There are examples where the product of the rain is not intact animals, but shredded body parts. Some cases occur just after storms having strong winds, especially during tornadoes. However, there have been many unconfirmed cases in which rainfalls of animals have occurred in fair weather and in the absence of strong winds or waterspouts.
Given that waterspouts do not actually lift anything (the water droplets visible in the column are merely condensation), it is implausible to suggest they are capable of lifting fish from below the surface of the water and high into the sky.
A better accepted scientific explanation involves tornadic waterspouts: a tornado that forms over land and travels over the water. Under this hypothesis, a tornadic waterspout transports animals to relatively high altitudes, carrying them over large distances.

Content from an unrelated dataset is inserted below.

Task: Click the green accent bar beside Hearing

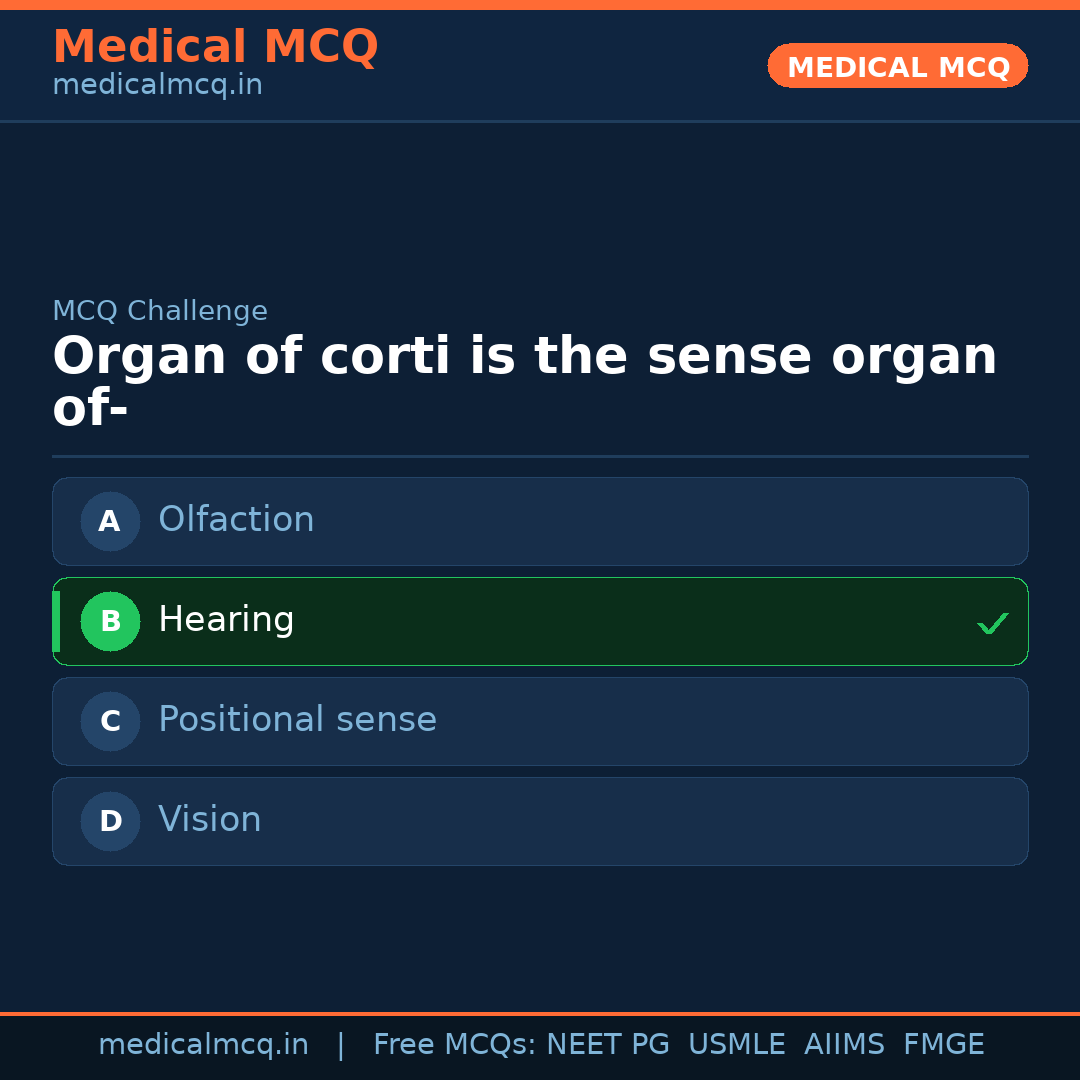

This hypothesis appears supported by the type of animals in these rains: small and light, usually aquatic, and by the suggestion that the rain of animals is often preceded by a storm. However, the theory does not account for how all the animals involved in each individual incident would be from only one species, and not a group of similarly-sized animals from a single area.
In the case of birds, storms may overcome a flock in flight, especially in times of migration. The image to the right shows an example wherein a group of bats is overtaken by a thunderstorm.
In the image, the bats are in the red zone, which corresponds to winds moving away from the radar station, and enter into a mesocyclone associated with a tornado (in green). These events may occur easily with birds, which can get killed in flight, or stunned and then fall (unlike flightless creatures, which first have to be lifted into the air by an outside force).